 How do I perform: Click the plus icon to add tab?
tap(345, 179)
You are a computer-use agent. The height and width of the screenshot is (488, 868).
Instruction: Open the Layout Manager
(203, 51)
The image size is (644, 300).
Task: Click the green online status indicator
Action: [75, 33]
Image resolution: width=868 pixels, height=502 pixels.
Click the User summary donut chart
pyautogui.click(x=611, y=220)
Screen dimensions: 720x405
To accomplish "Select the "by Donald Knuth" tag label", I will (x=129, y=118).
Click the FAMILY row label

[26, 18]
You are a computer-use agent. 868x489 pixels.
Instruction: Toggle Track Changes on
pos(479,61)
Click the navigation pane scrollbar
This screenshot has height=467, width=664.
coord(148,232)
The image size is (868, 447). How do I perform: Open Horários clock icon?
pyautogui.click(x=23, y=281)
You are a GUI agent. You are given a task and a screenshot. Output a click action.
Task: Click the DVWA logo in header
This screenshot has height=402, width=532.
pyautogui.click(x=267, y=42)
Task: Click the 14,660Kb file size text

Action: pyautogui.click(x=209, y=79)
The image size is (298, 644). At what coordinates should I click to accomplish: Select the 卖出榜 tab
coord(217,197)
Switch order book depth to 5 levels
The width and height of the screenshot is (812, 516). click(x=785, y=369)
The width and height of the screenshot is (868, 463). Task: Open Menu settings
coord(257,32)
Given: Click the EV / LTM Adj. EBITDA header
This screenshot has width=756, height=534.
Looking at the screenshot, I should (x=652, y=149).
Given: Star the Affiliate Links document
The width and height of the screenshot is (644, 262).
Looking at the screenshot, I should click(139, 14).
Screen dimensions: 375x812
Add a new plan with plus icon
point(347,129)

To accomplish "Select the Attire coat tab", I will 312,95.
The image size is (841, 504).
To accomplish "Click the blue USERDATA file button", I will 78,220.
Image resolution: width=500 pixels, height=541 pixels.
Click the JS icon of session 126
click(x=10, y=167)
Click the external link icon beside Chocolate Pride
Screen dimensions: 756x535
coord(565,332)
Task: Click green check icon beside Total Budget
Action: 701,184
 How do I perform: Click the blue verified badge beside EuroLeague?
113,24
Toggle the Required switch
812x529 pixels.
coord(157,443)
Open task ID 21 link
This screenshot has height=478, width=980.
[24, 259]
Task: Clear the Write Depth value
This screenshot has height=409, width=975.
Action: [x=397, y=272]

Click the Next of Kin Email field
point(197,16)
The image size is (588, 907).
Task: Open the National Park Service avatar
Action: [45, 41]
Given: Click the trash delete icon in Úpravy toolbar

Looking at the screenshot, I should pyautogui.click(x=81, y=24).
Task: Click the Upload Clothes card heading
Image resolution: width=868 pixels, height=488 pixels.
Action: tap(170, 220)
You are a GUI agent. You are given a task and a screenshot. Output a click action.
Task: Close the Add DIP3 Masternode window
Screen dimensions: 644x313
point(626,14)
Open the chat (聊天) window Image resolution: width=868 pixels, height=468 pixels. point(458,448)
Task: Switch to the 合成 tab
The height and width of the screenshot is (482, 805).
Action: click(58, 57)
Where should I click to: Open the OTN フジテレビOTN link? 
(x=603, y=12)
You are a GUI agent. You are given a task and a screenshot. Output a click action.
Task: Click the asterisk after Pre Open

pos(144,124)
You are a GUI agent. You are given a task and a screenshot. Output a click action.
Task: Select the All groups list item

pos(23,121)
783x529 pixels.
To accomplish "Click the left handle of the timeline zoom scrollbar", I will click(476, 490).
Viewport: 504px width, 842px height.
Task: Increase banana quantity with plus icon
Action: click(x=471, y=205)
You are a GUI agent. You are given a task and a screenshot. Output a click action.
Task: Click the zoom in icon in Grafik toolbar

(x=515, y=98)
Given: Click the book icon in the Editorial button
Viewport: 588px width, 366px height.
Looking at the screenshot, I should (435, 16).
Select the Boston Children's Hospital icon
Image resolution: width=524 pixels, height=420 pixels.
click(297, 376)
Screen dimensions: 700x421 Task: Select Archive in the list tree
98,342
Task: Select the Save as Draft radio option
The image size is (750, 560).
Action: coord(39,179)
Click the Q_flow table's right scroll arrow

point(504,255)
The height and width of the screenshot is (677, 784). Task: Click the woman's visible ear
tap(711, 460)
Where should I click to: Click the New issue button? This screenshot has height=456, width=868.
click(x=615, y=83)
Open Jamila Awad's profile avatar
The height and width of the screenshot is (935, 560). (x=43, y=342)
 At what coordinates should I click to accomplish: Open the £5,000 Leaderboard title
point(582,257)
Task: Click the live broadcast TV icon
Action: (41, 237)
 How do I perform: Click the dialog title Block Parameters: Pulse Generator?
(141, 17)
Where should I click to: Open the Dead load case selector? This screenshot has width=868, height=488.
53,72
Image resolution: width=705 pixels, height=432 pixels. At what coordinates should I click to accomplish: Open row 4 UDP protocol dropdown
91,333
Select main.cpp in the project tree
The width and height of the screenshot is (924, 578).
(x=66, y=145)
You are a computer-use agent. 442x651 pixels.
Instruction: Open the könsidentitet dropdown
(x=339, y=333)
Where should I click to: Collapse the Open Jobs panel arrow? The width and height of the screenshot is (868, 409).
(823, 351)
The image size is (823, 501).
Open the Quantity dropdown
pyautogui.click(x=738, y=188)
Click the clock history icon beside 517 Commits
⁂
◆ What is required:
Your answer should be the lines from the one containing "Select main.cpp in the project tree" through the end of the records, both included, output exactly and with nothing added.

◆ Answer to this exercise:
Select main.cpp in the project tree
The width and height of the screenshot is (924, 578).
(x=66, y=145)
You are a computer-use agent. 442x651 pixels.
Instruction: Open the könsidentitet dropdown
(x=339, y=333)
Where should I click to: Collapse the Open Jobs panel arrow? The width and height of the screenshot is (868, 409).
(823, 351)
The image size is (823, 501).
Open the Quantity dropdown
pyautogui.click(x=738, y=188)
Click the clock history icon beside 517 Commits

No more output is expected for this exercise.